Task directions => Return all entries precisely as they stand, without the images.

Data to use =>
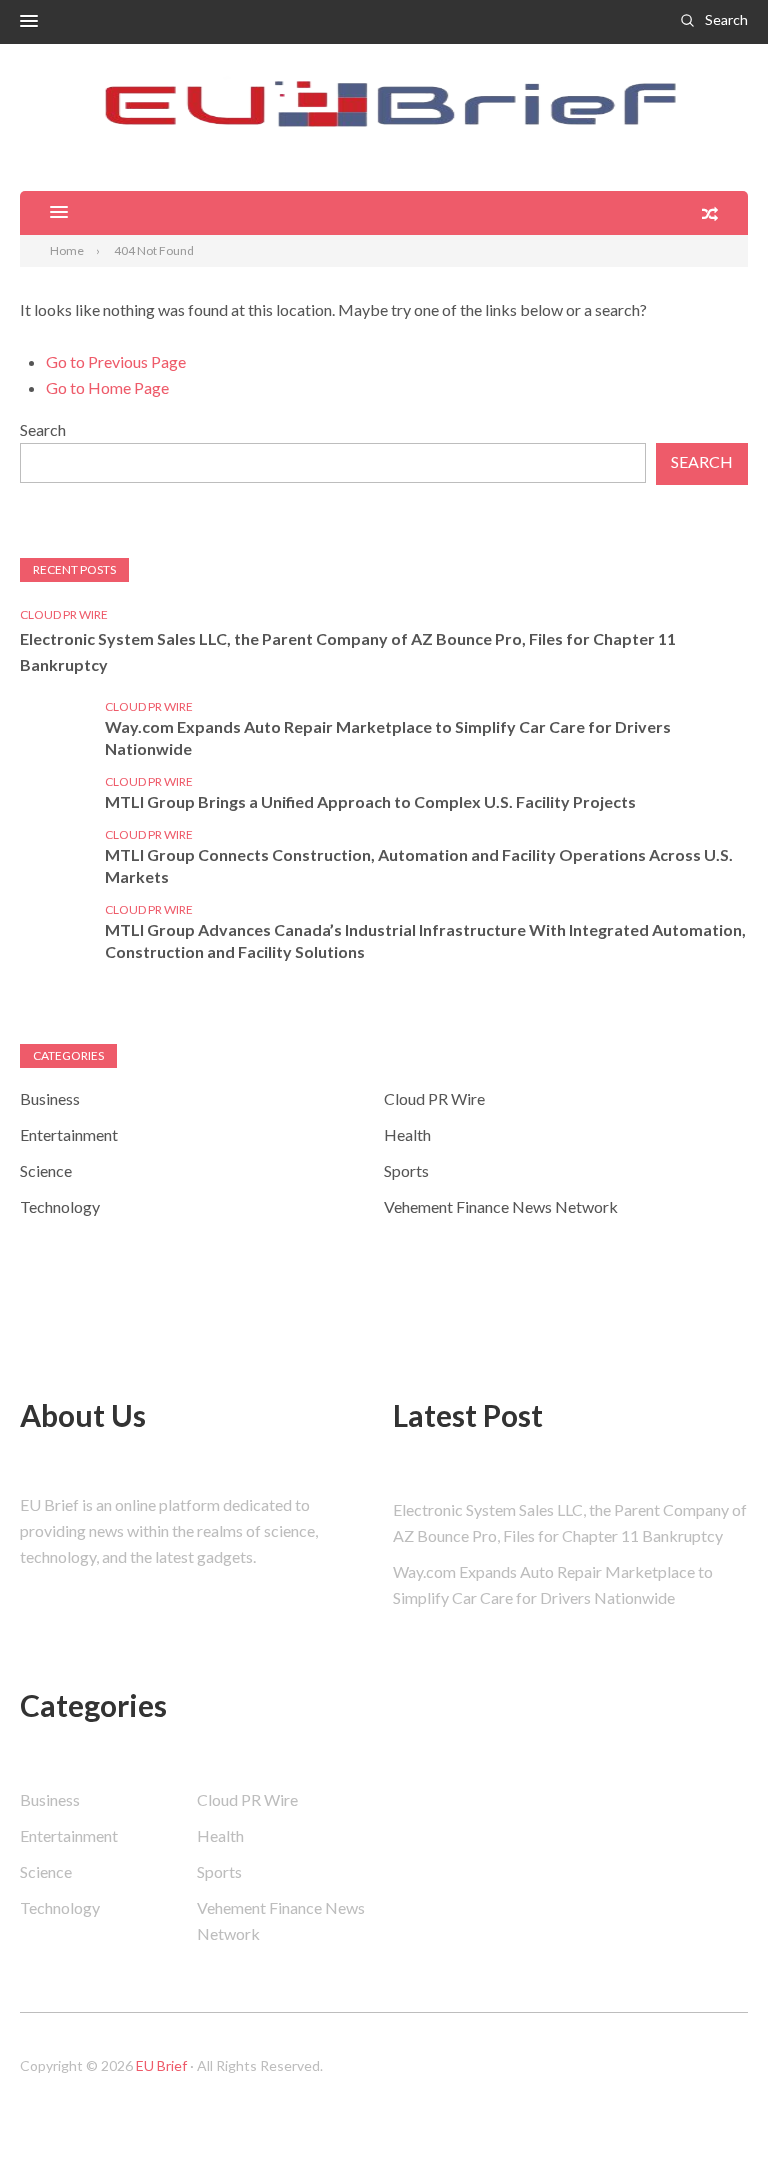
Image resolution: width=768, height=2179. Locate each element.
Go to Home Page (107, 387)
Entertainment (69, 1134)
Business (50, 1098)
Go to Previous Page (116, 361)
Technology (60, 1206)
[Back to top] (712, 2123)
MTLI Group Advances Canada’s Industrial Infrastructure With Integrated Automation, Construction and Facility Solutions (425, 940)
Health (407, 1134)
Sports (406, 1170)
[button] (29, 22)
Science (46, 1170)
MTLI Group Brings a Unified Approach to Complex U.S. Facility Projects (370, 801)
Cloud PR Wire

Solution to this task =>
Image resolution: width=768, height=2179. Locate each element.
Go to Home Page (107, 387)
Entertainment (69, 1134)
Business (50, 1098)
Go to Previous Page (116, 361)
Technology (60, 1206)
[Back to top] (712, 2123)
MTLI Group Advances Canada’s Industrial Infrastructure With Integrated Automation, Construction and Facility Solutions (425, 940)
Health (407, 1134)
Sports (406, 1170)
[button] (29, 22)
Science (46, 1170)
MTLI Group Brings a Unified Approach to Complex U.S. Facility Projects (370, 801)
Cloud PR Wire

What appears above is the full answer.